Written by Tauri Tuvikene and Jason Finch
In June 2020, Tauri Tuvikene (Tallinn University) and Jason Finch (Åbo Akademi University) reflected on the connections of public transport and landscape at a conference on “Unruly Landscapes. Mobility, Transcience and Transformation” organised by CeMoRe at Lancaster University and the Centre for Mobility and Humanities at the University of Padua. Landscape as a topic and way of seeing has a long history in geographical, architectural as well as artistic scholarship. In light of the new mobilities paradigm, non-representational theory, posthumanism, the digital humanities geohumanities as well as work by visual artist, the conference found ways to see landscapes as different and counterintuitive – as unruly.
The pioneering virtual conference tried out various ways of hosting presentations and discussions entirely online, using Zoom for live discussions, including its chat feature for organising the Q&A sessions. Participants posted video presentations beforehand which were transmitted on the day. The conference was also the occasion on which the formal relationship between the two centres for mobility studies was established, paving the way for future cooperation.
The conference papers are preserved online as they were shared with participants on the day, another new direction made possible by the online format. Tauri Tuvikene’s and Jason Finch’s papers can be found in their entirety alongside the conference’s other presentations at “Unruly Landscapes. Mobility, Transcience and Transformation”.
Tauri Tuvikene presented a paper on landscape approach to urban mobility infrastructures. In the talk he argued that, when compared to an analysis of the politics of infrastructure, a landscape approach can more fully reveal the intersection of cultural and natural, the ideological representations of past, present and future, the importance of community organised around real and imagined infrastructures and the ways in which embodied practices take place and create place.
The paper looked into a planned but never realised high-speed tram project in Lasnamäe, a socialist housing estate in Tallinn, Estonia, that remained half finished after the end of the Soviet Union but is yet home to more than 100,000 inhabitants. Positioned in the middle of an arterial road cut into limestone – which one can see in an episode of this year’s Christopher Nolan blockbuster Tenet – the infrastructure has remained a dream.
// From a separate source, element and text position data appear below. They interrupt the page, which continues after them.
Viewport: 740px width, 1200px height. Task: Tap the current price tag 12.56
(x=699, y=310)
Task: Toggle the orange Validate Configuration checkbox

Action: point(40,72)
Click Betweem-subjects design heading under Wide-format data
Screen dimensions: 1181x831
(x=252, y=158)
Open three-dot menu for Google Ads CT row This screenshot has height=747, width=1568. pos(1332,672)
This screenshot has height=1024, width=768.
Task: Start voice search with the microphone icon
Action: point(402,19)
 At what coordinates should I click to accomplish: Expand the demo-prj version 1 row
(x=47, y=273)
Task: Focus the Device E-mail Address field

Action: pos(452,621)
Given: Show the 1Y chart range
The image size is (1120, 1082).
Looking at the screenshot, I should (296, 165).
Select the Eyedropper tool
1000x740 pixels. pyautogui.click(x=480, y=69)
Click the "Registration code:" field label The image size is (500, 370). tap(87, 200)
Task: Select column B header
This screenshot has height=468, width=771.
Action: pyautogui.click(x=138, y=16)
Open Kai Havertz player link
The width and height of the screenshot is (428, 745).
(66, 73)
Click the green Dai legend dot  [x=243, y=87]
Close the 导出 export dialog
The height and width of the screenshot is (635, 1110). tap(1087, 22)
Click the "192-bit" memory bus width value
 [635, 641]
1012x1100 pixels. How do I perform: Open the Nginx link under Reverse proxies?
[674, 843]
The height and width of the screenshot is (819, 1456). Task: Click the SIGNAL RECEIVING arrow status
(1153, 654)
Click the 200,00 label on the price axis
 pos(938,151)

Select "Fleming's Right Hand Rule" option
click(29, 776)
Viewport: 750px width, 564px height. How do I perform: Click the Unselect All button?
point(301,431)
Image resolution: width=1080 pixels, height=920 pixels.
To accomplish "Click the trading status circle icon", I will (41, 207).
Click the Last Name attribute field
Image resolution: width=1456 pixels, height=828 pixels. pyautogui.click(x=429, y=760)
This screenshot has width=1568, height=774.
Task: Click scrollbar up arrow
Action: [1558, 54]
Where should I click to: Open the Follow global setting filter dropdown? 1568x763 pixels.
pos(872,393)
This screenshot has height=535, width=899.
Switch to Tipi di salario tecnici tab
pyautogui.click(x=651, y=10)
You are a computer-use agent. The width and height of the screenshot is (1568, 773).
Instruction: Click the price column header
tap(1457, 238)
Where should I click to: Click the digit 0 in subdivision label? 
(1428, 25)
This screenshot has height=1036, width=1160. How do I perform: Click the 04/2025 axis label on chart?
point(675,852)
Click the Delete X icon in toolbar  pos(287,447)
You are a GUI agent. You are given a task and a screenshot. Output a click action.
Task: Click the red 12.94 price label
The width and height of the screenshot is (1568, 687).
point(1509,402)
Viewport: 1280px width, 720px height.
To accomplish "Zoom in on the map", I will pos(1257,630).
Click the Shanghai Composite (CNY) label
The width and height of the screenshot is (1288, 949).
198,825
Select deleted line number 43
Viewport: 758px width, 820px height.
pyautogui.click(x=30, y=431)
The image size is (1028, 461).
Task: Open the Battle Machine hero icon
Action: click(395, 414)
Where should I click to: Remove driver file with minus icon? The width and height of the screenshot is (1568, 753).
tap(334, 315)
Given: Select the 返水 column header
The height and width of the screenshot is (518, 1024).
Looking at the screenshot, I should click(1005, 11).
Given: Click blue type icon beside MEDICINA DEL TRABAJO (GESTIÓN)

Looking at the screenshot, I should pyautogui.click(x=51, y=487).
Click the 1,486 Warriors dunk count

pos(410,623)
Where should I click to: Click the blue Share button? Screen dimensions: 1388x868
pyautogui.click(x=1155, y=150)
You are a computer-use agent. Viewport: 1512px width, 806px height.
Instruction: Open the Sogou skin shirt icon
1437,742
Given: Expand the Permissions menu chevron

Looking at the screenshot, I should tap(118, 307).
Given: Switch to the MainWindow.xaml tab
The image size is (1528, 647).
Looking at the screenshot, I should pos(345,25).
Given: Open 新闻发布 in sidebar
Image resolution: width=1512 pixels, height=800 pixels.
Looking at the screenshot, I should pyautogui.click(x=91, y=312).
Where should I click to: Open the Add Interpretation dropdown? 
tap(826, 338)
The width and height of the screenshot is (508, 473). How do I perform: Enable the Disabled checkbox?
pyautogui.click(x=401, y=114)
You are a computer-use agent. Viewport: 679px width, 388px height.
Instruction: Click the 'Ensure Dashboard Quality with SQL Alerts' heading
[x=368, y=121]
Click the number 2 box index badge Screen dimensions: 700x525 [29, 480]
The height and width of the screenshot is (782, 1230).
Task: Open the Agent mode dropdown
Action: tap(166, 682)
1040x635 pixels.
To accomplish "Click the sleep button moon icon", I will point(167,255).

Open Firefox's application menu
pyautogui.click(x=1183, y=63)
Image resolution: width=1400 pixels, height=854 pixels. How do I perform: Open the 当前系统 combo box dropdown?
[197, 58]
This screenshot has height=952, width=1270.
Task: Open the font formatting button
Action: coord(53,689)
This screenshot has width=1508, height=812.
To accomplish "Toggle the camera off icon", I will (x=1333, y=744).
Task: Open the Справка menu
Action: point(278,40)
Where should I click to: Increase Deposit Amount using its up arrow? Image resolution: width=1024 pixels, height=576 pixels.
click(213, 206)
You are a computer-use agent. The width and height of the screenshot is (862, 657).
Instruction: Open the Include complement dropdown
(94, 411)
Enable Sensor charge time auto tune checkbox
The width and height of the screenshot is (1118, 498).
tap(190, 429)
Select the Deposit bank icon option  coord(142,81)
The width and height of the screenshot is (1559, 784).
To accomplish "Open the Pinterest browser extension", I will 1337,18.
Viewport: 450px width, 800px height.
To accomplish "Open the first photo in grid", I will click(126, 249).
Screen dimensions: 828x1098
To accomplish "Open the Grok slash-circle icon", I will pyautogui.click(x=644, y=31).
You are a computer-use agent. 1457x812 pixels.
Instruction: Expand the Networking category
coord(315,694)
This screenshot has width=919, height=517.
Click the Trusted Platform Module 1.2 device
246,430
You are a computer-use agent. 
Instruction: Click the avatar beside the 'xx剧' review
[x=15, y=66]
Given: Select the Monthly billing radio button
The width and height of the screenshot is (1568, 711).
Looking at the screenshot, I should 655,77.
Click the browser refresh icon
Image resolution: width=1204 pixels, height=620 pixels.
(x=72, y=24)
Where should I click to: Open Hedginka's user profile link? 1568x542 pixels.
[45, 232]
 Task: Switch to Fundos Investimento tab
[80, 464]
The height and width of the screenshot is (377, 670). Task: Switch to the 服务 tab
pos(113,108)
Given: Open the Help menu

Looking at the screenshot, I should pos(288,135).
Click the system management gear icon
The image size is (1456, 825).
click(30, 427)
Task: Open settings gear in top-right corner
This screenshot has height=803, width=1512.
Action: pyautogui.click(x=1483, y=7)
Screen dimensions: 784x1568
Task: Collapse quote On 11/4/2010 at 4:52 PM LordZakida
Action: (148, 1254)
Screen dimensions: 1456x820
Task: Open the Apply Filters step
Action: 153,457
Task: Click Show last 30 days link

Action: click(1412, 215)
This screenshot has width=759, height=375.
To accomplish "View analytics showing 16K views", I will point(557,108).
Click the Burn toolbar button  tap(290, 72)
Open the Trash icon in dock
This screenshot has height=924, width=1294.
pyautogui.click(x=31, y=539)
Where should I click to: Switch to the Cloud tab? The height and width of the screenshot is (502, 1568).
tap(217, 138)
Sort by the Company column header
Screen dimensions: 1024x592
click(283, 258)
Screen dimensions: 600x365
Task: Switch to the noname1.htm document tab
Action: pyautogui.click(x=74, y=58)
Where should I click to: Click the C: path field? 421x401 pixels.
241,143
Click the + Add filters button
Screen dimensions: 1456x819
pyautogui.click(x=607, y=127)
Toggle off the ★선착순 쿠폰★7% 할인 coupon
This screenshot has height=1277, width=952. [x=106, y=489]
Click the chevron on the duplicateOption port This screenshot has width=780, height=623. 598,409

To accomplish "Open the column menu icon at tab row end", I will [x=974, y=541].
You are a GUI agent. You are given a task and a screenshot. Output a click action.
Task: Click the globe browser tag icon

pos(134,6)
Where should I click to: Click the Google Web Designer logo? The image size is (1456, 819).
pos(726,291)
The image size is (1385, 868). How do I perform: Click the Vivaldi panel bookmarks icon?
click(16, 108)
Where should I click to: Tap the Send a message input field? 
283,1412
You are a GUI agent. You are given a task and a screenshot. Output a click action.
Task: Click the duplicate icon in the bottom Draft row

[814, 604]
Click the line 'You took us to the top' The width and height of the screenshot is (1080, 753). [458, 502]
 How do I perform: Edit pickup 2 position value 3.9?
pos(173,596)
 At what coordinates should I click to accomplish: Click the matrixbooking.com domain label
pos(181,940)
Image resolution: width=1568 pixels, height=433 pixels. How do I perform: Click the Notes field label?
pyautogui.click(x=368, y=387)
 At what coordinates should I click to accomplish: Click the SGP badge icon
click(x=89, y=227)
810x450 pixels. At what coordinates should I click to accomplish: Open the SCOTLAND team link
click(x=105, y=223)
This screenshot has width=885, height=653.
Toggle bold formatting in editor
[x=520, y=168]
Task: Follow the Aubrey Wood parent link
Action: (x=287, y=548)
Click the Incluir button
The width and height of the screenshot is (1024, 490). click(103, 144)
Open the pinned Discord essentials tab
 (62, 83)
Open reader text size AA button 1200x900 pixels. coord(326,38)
It exists now as an unfinished project: a wasteland in the middle of that road, mixed with some partly completed elements. Nevertheless, the unfinished infrastructure is accompanied by persistent and occasionally reviving urban imaginations by transport planners, local residents and politicians. Thus, the tram is present and absent at the same time.
The presentation suggested that the landscape approach reveals different physical as well as narrative layers—including natural, cultural and political ones—of urban infrastructures, conflicting lenses of urban planning and the continuous synchronisation of different systemic and practice-based rhythms in landscapes. The landscape approach gives a nuanced and attentive understanding, revealing elements that are easily forgotten in usual accounts of urban projects. Such projects are not only modernist or capitalist imaginations but in different ways intersect various layers of urban and non-urban, different representations, community imaginations and embodied experiences, nicely captured by an artistic performance by Anton Polsky and Aleksandra Ianchenko (“Waiting for the tram”).
Jason Finch examined how public transport networks function as means of social exclusion as well as inclusion. The disappearance of London’s immense electric tram network in the middle of the twentieth century represented no straightforward moment of progress.
Methods from spatial literary studies can productively read non-fictional texts, Jason argued. His main primary materials comprised memoir texts by a working-class Londoner and tram enthusiast recalling the last nights of certain tram lines on the urban periphery before the trams’ replacement by trolleybuses (in these cases, in the late 1930s). Combined with official statements by the head of London Transport – following the 1933 government-driven merger of the London tram operators with London Underground, the company that operated the city’s metro system and some suburban railways – these memoir texts illuminate definitions of modernity related to public transport as public space. Unlike nostalgia-driven images of the last nights of the tram generated by cinema newsreel reports, enthusiast memoirs recount acts of violent disturbance on the trams’ last runs, also showing how tram enthusiasts kept presenting tramways as the embodiment of modern public transport, despite London Transport management claiming that they were outmoded
Literary studies techniques of close reading use both of these aspects, the disorder and the alternative future projected by the tram enthusiast, to question orthodox views of twentieth-century British history. Jason ended by indicating ways in which these points merit further development: investigating how authority operated around the tram network; exploring the aesthetics of the tramway as conveyed in realist painting of the period. Considering views of literary London, a mobilised alternative to prevailing stratigraphic views of relationships between different zones and periods also emerged.